Mr. Buffett disclosed the trading in a press release on Wednesday announcing Mr. Sokol’s resignation from Berkshire. Mr. Sokol accumulated about $10 million shares of Lubrizol, a chemical maker, in January, just days before he suggested an acquisition of the company.

Two months later, Berkshire agreed to buy Lubrizol for $9 billion. The announcement of the deal increased the value of Mr. Sokol’s stock by $3 million.

The news of Mr. Sokol’s trading in Lubrizol comes at time when federal authorities have cracked down on insider trading. The hedge fund manager Raj Rajaratnam is on trial in Federal District Court in Manhattan in the biggest insider trading case in a generation. Earlier this week, the Justice Department brought criminal charges against a longtime Food and Drug Administration employee, accusing him of trading on confidential drug information.

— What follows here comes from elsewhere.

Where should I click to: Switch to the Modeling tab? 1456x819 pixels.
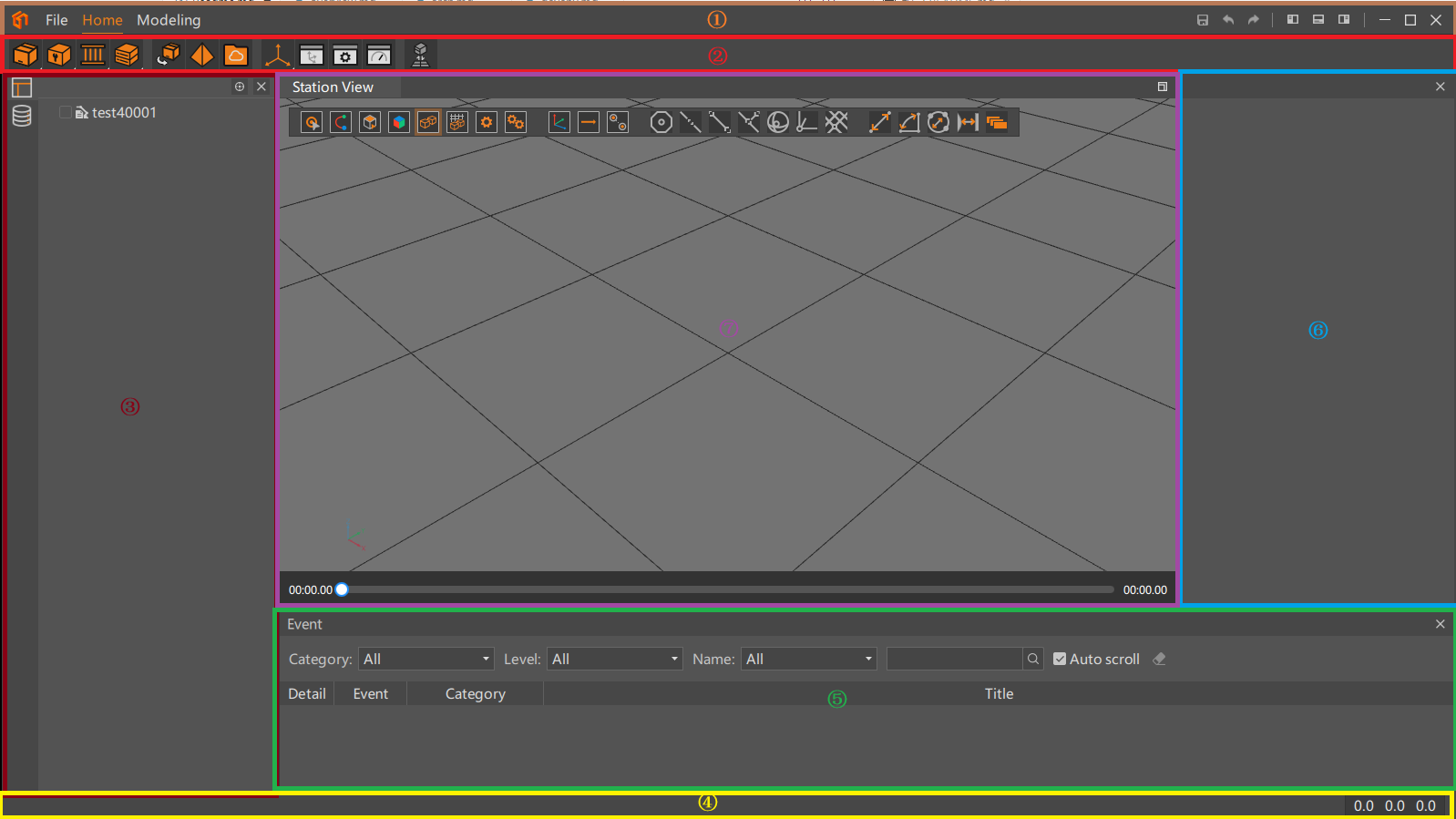tap(169, 20)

Central to the regulators’ decision to bring a case is whether Mr. Sokol traded stock on material nonpublic information in violation of a duty of trust or confidence owed to the company or its shareholders — the legal definition of insider trading.

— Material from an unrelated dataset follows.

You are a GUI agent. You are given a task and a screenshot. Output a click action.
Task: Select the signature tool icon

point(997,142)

Did Mr. Sokol trade on information that was nonpublic?

In December, Mr. Sokol asked bankers at Citigroup to reach out to Lubrizol about a possible acquisition by Berkshire. Citigroup relayed his interest to the Lubrizol chief executive, who “indicated that he would inform his board of Berkshire’s possible interest,” according to a Lubrizol securities filing.

A few weeks later, Mr. Sokol bought about $10 million worth of Lubrizol stock.

Securities lawyers say regulators could take the view that such information — that is, investment bankers approaching Lubrizol about a potential deal with Berkshire — was confidential, or nonpublic.

Did Mr. Sokol trade on nonpublic information that was material?

This is a close call, say legal experts.

The Supreme Court recently said that information was material if it would have “significantly altered the total mix of information made available” to a “reasonable investor.”

An average investor would probably have viewed the news that Berkshire had approached Lubrizol as relevant in a decision to buy shares in the company. News of potential acquisitions — particularly those by Mr. Buffett — move stocks.

But Mr. Sokol, securities lawyers say, has a defense on this point. Even though he bought Lubrizol stock after initiating a potential transaction, the possibility of a deal actually happening was remote.

“Dave’s purchases were made before he had discussed Lubrizol with me and with no knowledge of how I might react to his idea,” Mr. Buffett said in his release. “In addition, of course, he did not know what Lubrizol’s reaction would be if I developed an interest.”

Mr. Buffett added: “Furthermore, he knew he would have no voice in Berkshire’s decision once he suggested the idea; it would be up to me and Charlie Munger, subject to ratification by the Berkshire board, of which Dave is not a member.”

Did Mr. Sokol violate a duty to Berkshire or its shareholders?

Mr. Buffett said in his release that he felt that Mr. Sokol’s purchases were in no way unlawful. When Mr. Sokol approached Mr. Buffett about Lubrizol, he said that he owned stock in the company.

“It was a passing remark and I did not ask him about the date of his purchase or the extent of his holdings,” Mr. Buffett said in his letter.

But a regulator could argue that Mr. Sokol had violated his duty to Berkshire by breaching the company’s insider trading policy, said Steven M. Davidoff, a securities law professor and a columnist for The New York Times.

Berkshire’s insider trading policy states that executives “who have access to confidential information are not permitted to use or share that information for stock trading purposes or for any other purpose except the conduct of the company’s business. All nonpublic information about the company should be considered confidential information.”

Did Mr. Sokol know that his actions were unlawful, or that there was a high likelihood they were unlawful?

The legal term scienter — or having knowledge of wrongdoing — is a critical element of any insider trading case.

A crucial question is whether Mr. Sokol bought Lubrizol knowing he was going to suggest the deal to Mr. Buffett.

“I don’t believe that I did anything wrong,” Mr. Sokol told CNBC in an interview on Thursday. “I can understand the appearance issue, and that’s why we made it public.”